Artificial Intelligence (AI), once the stuff of science fiction movies, now comes in many guises, from personal assistants in cell phones to individualized movie recommendations to drone-based pipeline inspections, to name just a few.

AI’s neural networks learn in much the same way as their biological counterparts, through example and repetition rather than the sequential logic of standard computer programming. They include massive concentrations of interconnected nodes, each representing the equivalent of a single neuron. In essence, every node can be thought of as an independent algorithm, exchanging data with its peers as the network gains intelligence and arrives at solutions.

In general, this process requires voluminous amounts of computing power to continually model the behavior of each node during each training cycle. All of which makes AI’s machine learning an ideal candidate for massive parallel processing. Massive parallelism once existed exclusively in the realm of supercomputers, but recent advances in chip technology allow it to now reside on a single IC substrate that integrates literally billions of transistors.

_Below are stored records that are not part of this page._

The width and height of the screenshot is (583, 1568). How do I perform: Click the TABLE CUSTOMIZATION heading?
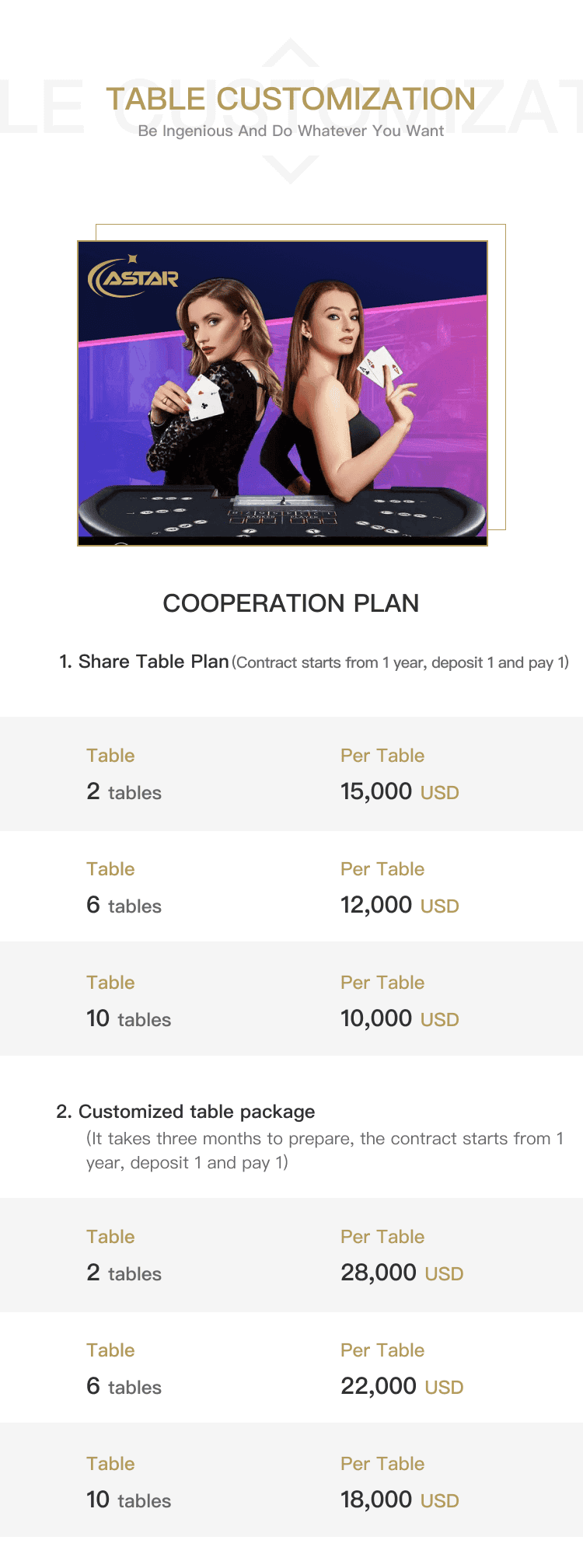(x=291, y=100)
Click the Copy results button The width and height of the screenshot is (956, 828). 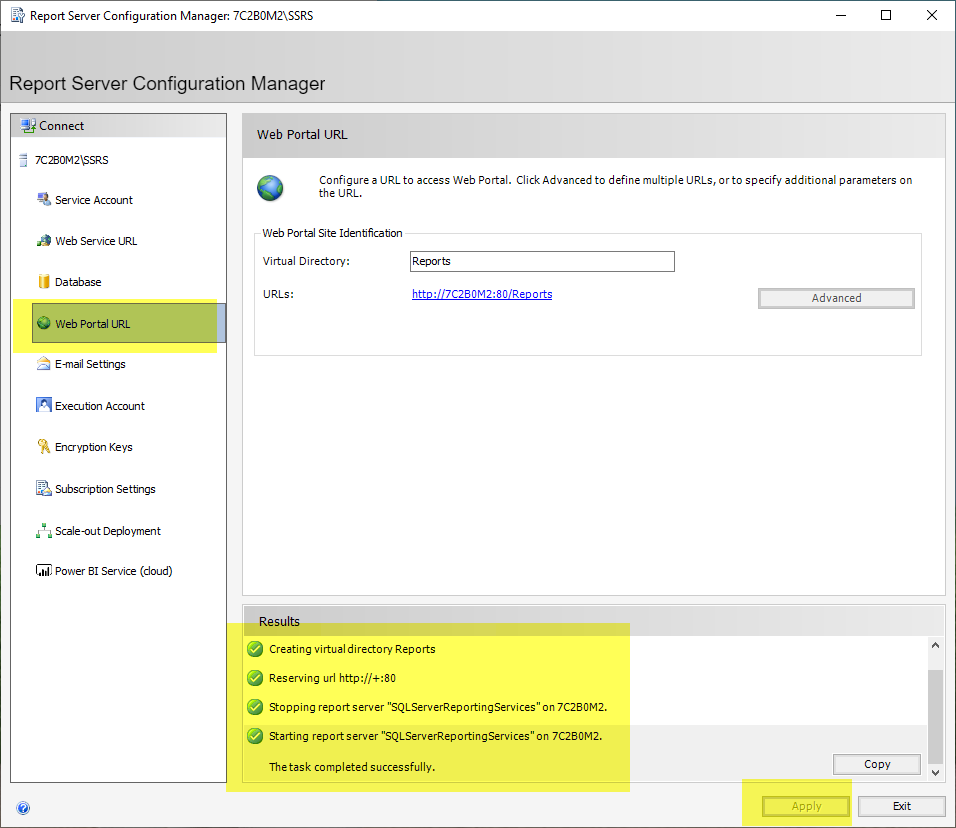point(876,764)
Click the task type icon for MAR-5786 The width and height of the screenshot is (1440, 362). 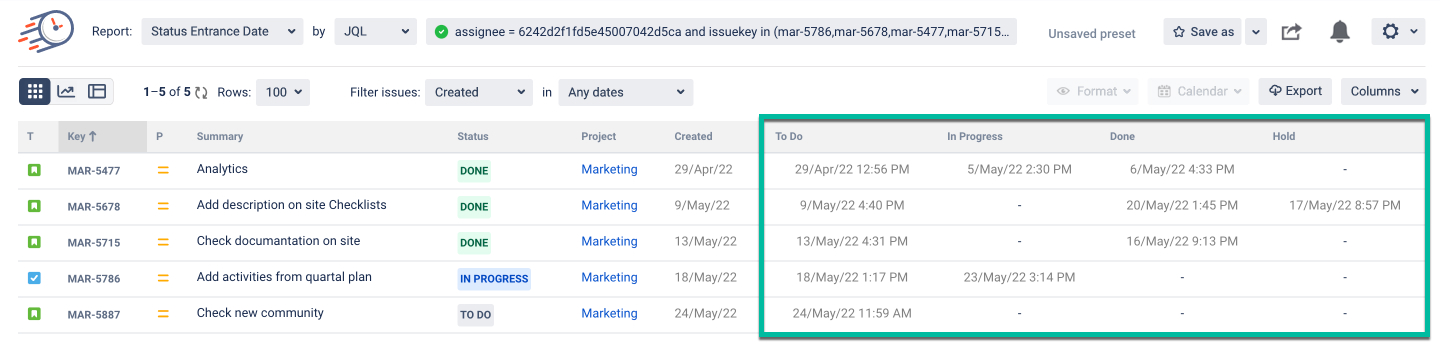point(34,278)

Each layer must be functionally verified before going on the advanced package die stack and may include up to 4000 test points called microbumps that lead to data paths, power supplies and ground. Microbump test points are positioned extremely close to each other, often within 45 µm.  And each presents a very small probe target, on the order of 25 µm.

Heat issues complicate this challenge.  At the wafer level, extremely large populations of test points generate substantial amounts of heat during probing operations. To prevent overloads that burn out probes and invalidate test results, heat levels must be continually monitored throughout the test cycle.

To meet these challenges, FormFactor has a new generation of wafer probe cards that can land on arrays of microbumps as small as 25 µm and can carry more than an amp of current without overheating and warping.

  • Apollo Probe Cards – Apollo vertical probe cards are suitable for area-array and perimeter-layout probing applications, including both flip chip and pre-bump or aluminum pad application. Apollo is the industry-leading flip chip probe card of choice for graphics processors, game console microprocessors, and automotive microcontrollers. Leveraging proprietary manufacturing technology, Apollo delivers excellent reliability and quality for multi-DUT testing, and technology scalability to address a broad range of testing requirements.
  • Kepler™ Probe Cards – Kepler vertical probe cards meet the challenges of large active area vertical probing. Kepler probe cards provide thermally stable vertical spring architecture to support a wide temperature—common to automotive testing. Kepler supports tight pad pitch, multiple pad rows and core pads allowing for probing on small pads with minimal pad damage. Kepler delivers stable electrical performance with a low, stable CRES.

As AI continues its migration into new generations of silicon, we’re committed to being there with wafer probe solutions that help make it possible.